Dall’esigenza di fermarsi e tornare a riflettere su cosa significhi davvero essere umani nasce la seconda edizione di Elogio dell’umano, il ciclo di conversazioni pubbliche promosso da Cesvot con il patrocinio di Regione Toscana e in collaborazione con il Gabinetto Scientifico Letterario G.P. Vieusseux.
Ad aprire il percorso, mercoledì 14 maggio alle 17.30 sulla Terrazza Belvedere di Villa Bardini, sarà l’incontro “Il benessere della cura”, dedicato a una parola tanto semplice quanto decisiva: cura.
Non solo assistenza o risposta al bisogno, ma relazione, vicinanza, responsabilità condivisa. In una società che tende a rimuovere la fragilità o a viverla come limite individuale, l’incontro propone uno sguardo diverso: riconoscere nella vulnerabilità una possibilità autentica di connessione, uno spazio in cui si costruiscono solidarietà, amore civile e libertà.

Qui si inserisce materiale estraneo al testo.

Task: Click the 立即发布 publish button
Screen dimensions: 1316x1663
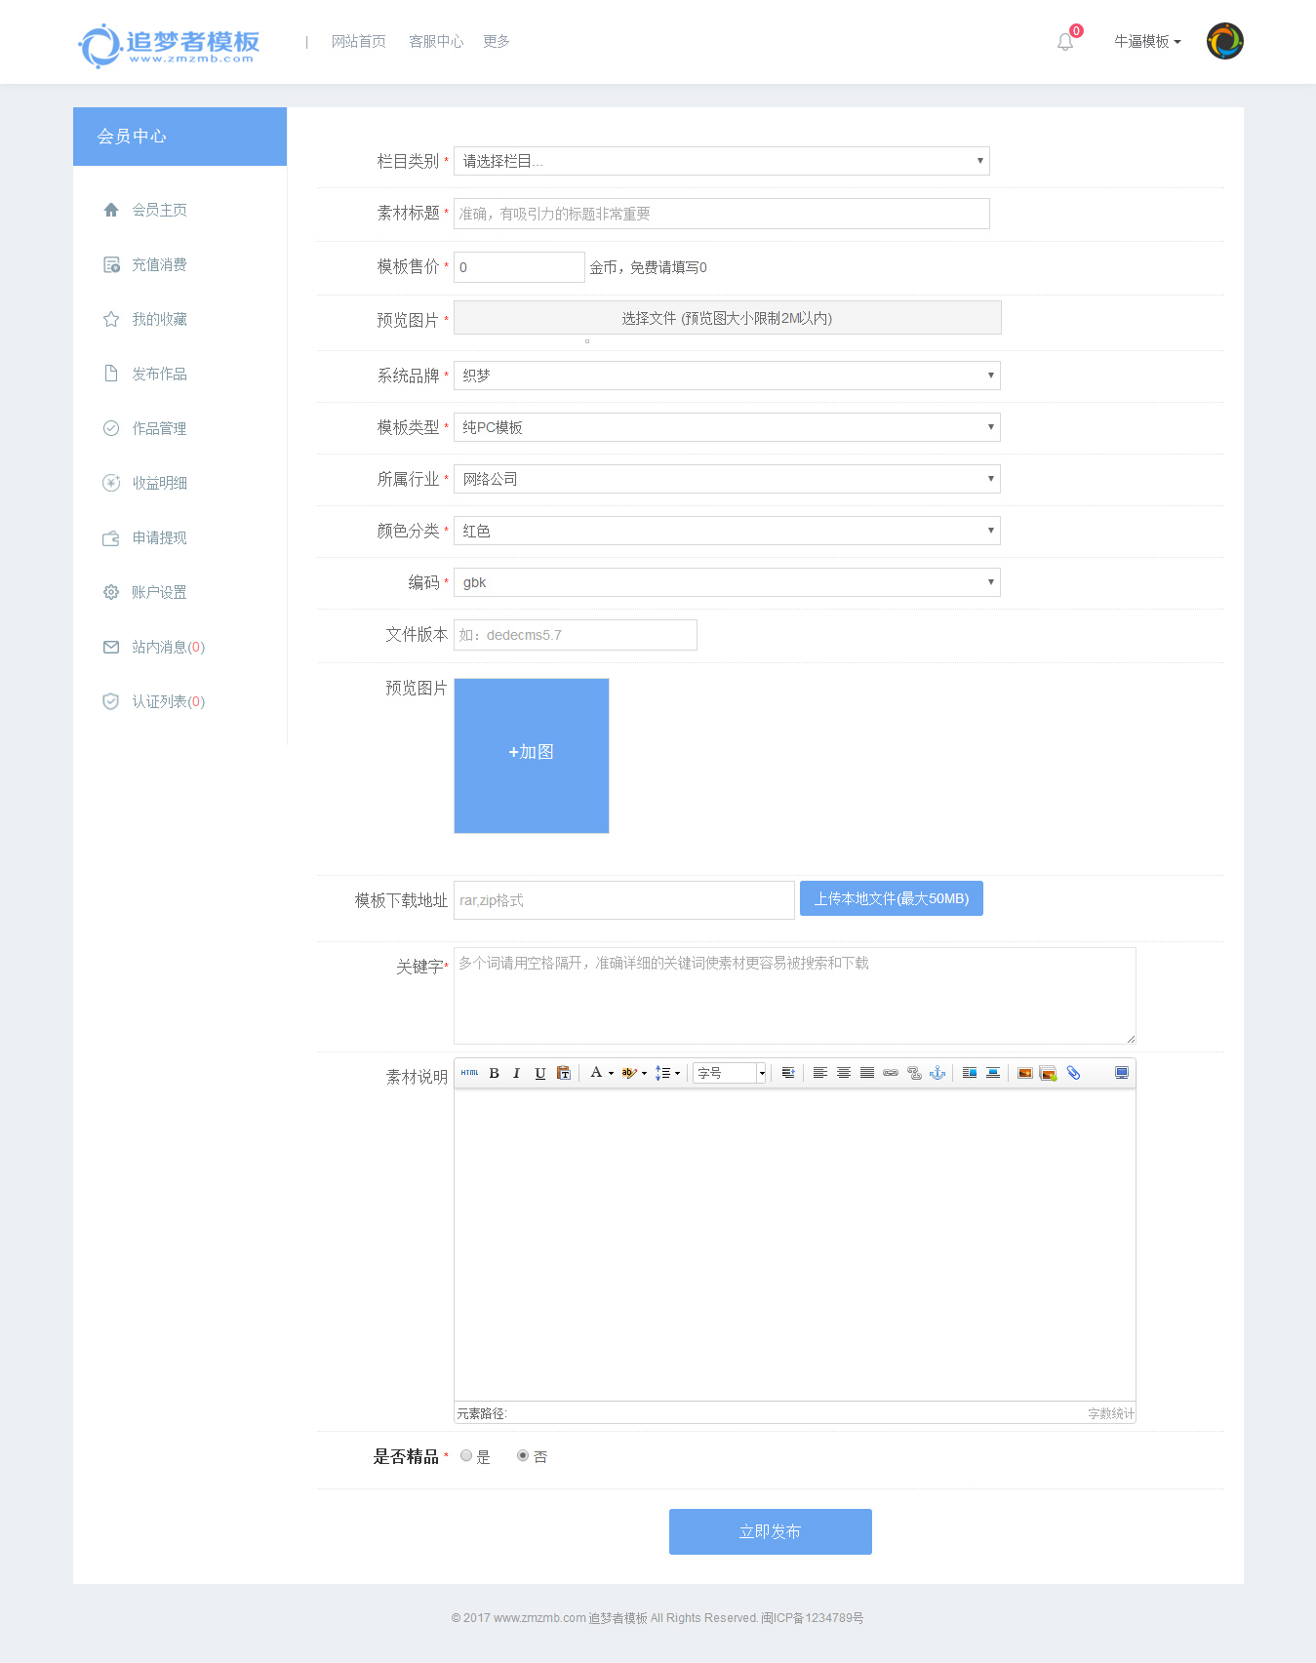Action: pyautogui.click(x=770, y=1531)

A guidare questa riflessione saranno due voci autorevoli del giornalismo italiano: Concita De Gregorio, da anni attenta narratrice delle relazioni umane, della memoria e del concetto di cura, e Giampaolo Cerri, caporedattore Vita, osservatore privilegiato delle trasformazioni sociali e del mondo del terzo settore.
Con questa rassegna Cesvot sceglie di affidare alla cultura una funzione concreta di resistenza civile: creare spazi di pensiero condiviso, restituire valore alla prossimità e rimettere al centro ciò che tiene insieme le comunità.
L'ingresso alle iniziative è gratuito, ma i posti sono limitati. Iscrizioni aperte e programma su www.cesvot.it.